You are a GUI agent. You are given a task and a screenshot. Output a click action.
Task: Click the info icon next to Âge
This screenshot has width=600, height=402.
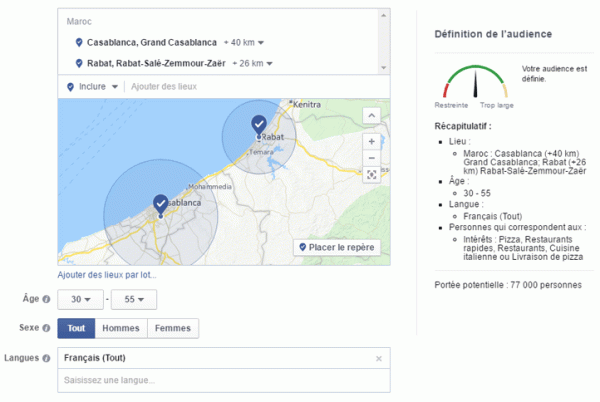coord(47,299)
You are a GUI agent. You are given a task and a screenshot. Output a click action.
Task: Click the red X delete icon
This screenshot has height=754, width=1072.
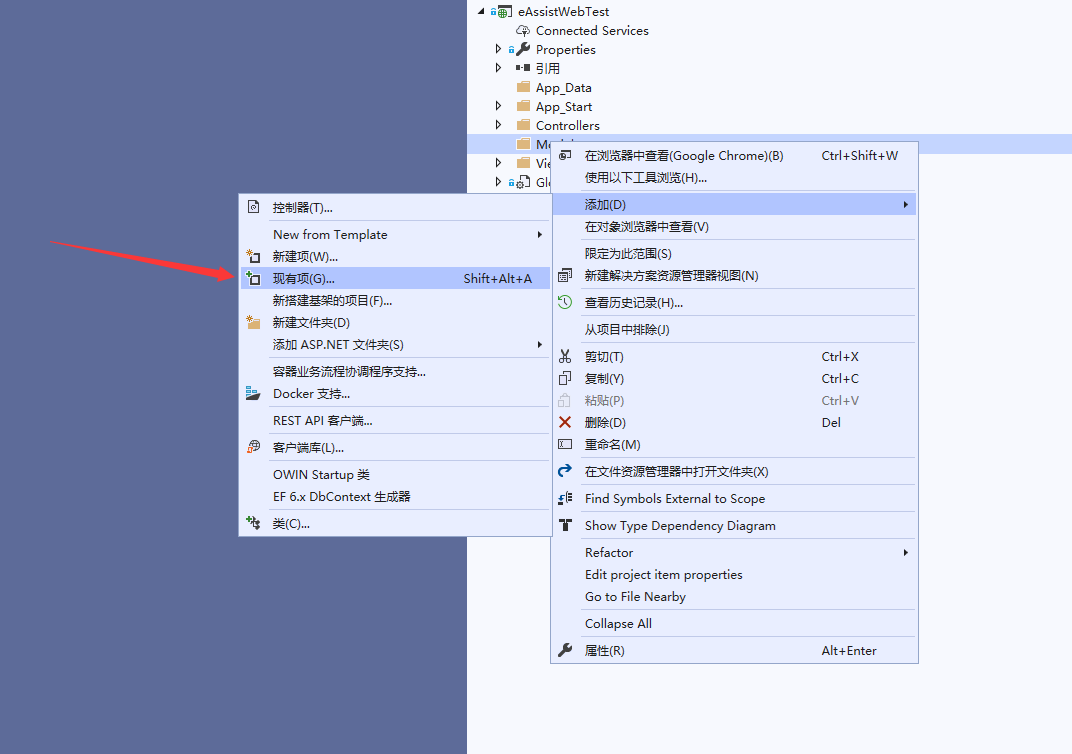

+-------+

**AIM OF THE EXERCISE:** Transcribe the text of all the items above word for word, leaving the pictures out.

**CORRECT ANSWER:**
You are a GUI agent. You are given a task and a screenshot. Output a click action.
Task: Click the info icon next to Âge
This screenshot has width=600, height=402.
coord(47,299)
You are a GUI agent. You are given a task and a screenshot. Output a click action.
Task: Click the red X delete icon
This screenshot has height=754, width=1072.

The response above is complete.